In 1888 the East End of London was a veritable melting pot of many different nationalities. It was very much the immigrant district of London, due largely to its proximity to the London Docks. Newly arrived immigrants would eave the ships that brought them in to London and then settle in the area closest to their point of disembarkation.

The press coverage of the Jack the Ripper murders highlighted this kaleidoscope of different nationalities. There were Irish immigrants who had fled their homeland in the wake of the dreadful potato famines.

There were German and Swedish immigrants. And there were those from countryside of Essex and the rest of the East of England who had been thrown out of their jobs by the developments brought about the advances of the Agricultural Revolution.

But, by far the largest community of immigrants in the East End during the Jack the Ripper crime spree of 1888 were the eastern European Jews who were fleeing the pogroms in Russia, Poland and Romania.

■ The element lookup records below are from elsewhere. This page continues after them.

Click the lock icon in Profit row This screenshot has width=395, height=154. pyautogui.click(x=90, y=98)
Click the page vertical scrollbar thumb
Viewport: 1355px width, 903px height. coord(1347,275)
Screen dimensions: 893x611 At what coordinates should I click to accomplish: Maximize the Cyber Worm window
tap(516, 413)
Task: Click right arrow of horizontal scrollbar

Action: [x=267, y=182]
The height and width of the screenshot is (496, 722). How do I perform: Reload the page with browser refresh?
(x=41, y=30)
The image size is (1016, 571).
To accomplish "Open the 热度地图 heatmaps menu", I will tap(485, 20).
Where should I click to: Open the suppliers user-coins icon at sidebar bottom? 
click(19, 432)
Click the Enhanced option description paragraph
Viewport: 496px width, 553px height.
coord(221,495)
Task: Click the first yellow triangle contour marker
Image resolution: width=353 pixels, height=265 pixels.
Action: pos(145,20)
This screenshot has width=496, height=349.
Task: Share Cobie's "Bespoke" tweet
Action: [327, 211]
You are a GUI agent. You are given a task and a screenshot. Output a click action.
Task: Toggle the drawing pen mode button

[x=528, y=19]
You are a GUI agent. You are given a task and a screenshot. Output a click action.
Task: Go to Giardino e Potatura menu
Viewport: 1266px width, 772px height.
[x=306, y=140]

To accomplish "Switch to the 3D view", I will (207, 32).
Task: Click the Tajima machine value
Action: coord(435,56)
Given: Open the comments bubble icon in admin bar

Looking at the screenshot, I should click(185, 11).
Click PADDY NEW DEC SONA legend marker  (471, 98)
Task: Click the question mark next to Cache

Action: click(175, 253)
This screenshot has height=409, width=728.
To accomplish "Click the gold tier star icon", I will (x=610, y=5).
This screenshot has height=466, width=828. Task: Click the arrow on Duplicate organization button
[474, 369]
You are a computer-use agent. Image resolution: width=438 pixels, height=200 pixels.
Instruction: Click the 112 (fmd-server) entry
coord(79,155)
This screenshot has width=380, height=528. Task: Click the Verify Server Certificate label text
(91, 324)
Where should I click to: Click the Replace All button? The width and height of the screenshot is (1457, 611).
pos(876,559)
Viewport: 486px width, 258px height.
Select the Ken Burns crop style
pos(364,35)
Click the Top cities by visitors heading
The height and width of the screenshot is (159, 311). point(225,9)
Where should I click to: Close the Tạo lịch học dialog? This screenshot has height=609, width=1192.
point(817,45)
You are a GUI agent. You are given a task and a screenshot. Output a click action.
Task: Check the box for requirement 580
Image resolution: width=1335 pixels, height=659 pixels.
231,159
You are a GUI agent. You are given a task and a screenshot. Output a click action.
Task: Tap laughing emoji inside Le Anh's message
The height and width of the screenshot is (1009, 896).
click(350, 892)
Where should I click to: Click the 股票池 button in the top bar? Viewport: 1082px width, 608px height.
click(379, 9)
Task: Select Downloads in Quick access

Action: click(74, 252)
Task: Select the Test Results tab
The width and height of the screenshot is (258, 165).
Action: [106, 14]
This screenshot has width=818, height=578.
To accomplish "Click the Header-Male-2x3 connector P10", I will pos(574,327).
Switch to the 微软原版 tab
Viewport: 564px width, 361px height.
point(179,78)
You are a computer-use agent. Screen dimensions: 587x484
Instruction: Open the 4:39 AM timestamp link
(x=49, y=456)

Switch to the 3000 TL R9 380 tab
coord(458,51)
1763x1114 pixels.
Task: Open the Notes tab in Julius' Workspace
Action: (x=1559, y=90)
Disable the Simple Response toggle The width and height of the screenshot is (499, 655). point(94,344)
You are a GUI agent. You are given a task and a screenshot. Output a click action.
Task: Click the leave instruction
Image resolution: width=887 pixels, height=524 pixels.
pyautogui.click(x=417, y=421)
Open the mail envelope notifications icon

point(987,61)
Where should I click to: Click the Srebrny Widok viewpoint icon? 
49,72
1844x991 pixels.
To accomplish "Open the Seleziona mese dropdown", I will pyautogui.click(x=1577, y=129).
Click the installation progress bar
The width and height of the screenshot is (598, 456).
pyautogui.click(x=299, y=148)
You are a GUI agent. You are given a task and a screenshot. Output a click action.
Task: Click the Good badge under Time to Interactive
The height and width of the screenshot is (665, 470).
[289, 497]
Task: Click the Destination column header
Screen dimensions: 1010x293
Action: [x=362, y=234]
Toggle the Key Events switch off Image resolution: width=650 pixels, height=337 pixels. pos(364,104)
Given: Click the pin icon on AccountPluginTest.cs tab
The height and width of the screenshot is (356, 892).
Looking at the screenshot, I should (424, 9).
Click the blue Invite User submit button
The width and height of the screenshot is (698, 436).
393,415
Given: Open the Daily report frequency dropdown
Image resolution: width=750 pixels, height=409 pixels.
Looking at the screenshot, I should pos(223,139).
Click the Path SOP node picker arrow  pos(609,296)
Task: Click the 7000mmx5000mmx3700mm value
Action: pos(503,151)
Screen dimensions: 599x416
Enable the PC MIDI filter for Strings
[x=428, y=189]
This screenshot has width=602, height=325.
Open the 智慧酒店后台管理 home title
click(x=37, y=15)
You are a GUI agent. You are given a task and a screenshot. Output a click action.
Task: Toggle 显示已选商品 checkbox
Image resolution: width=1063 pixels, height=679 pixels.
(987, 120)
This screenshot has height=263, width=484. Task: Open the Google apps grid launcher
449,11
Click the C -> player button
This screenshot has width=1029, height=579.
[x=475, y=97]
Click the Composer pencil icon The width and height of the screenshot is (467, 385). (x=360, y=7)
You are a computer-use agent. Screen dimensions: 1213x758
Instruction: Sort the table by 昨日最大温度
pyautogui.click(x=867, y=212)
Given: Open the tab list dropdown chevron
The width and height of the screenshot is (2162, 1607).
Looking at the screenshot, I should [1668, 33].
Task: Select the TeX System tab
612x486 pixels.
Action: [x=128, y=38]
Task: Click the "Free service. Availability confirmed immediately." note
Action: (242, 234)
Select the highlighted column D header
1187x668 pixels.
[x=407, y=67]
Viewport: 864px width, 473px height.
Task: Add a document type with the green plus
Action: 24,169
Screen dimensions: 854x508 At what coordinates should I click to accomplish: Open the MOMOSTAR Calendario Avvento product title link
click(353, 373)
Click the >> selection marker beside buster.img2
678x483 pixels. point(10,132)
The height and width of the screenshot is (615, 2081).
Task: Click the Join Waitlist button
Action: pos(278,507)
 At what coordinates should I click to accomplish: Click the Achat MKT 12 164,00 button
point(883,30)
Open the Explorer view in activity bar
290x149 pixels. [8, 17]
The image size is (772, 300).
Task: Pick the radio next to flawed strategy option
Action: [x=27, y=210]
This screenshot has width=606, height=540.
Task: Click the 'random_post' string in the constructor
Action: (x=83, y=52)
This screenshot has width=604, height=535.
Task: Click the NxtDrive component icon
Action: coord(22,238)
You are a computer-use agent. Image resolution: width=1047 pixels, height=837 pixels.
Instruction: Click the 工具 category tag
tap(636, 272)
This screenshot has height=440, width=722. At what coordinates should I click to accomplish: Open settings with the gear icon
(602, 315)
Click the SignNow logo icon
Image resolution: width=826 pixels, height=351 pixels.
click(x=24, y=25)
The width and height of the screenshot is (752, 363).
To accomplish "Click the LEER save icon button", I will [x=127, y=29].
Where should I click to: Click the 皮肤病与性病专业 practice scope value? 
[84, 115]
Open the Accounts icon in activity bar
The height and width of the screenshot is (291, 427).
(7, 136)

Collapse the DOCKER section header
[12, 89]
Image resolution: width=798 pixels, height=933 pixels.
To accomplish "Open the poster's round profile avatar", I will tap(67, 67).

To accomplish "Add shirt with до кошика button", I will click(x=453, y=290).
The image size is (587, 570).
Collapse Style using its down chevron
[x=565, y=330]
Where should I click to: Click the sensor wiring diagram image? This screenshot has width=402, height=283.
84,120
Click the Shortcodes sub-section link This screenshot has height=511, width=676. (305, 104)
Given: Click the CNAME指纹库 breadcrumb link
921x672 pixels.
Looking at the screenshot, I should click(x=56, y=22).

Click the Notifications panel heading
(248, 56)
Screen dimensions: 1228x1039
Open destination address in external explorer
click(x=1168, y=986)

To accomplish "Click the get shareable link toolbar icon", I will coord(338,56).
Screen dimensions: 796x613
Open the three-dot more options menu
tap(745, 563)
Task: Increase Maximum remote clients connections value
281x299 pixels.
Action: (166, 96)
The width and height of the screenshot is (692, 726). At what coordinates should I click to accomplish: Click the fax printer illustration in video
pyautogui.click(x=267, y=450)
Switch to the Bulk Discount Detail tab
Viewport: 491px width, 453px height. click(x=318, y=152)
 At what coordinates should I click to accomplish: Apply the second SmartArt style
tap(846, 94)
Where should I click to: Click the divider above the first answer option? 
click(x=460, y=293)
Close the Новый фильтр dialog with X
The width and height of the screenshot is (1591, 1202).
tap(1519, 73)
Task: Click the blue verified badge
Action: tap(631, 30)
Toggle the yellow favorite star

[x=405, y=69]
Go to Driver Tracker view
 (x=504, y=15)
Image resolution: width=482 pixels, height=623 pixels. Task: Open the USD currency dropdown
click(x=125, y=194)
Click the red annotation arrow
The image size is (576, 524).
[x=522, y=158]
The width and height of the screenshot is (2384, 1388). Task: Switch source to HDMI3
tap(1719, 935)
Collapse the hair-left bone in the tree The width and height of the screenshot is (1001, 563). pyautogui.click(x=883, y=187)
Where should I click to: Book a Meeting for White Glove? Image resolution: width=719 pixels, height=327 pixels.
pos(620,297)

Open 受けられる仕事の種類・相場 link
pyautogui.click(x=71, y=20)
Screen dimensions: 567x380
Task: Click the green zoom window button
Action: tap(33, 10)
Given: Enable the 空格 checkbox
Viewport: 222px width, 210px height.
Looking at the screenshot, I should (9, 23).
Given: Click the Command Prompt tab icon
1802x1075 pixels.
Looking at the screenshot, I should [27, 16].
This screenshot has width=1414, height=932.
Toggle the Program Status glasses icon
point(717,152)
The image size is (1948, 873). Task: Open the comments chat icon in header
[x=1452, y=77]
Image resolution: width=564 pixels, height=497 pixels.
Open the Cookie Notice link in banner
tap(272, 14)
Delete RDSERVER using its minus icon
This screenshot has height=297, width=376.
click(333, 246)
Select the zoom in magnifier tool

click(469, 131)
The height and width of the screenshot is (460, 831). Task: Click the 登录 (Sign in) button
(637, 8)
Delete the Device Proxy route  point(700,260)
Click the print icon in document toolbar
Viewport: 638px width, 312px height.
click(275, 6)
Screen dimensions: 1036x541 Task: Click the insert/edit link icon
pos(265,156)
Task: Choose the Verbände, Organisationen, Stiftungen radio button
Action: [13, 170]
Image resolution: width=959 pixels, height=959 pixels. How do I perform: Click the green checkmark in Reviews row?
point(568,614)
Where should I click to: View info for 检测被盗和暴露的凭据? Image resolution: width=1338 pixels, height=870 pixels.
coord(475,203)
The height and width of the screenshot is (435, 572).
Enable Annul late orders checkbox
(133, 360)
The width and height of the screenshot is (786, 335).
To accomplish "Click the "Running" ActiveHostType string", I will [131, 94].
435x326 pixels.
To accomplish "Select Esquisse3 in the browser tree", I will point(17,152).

By 1888, it has been estimated that there were around 50,000 Jewish immigrants dwelling in the streets of Spitalfields and Whitechapel.

Their arrival in the East End of London coincided with a trade slump that saw the spectre of mass unemployment drift through the area. As a result the gentile population concluded that these newly arrived immigrants (they had been arriving in increasing numbers since 1881) were stealing English jobs and English homes.

There was also the fact that the eastern European Jews were living differently to their gentile neighbours, and a many amongst the indigenous population came to resent this fact.

How is this a lesson from history?

Well, if you were to take any right wing newspaper today and read its coverage of the spectre of unemployment that is blighting modern society, you will see almost identical arguments being propagated in their pages and, strangely enough, directed once more against the eastern European immigration of the past ten years.

The fact is that, when a society feels threatened, scapegoats will be sought and, inevitably, the outsiders will be the ones who are blamed for that society’s woes.

If history teaches us one thing, it is that society’s adapt, immigrants begin to integrate and, sooner or later, problems are solved and the next economic cycle is underway.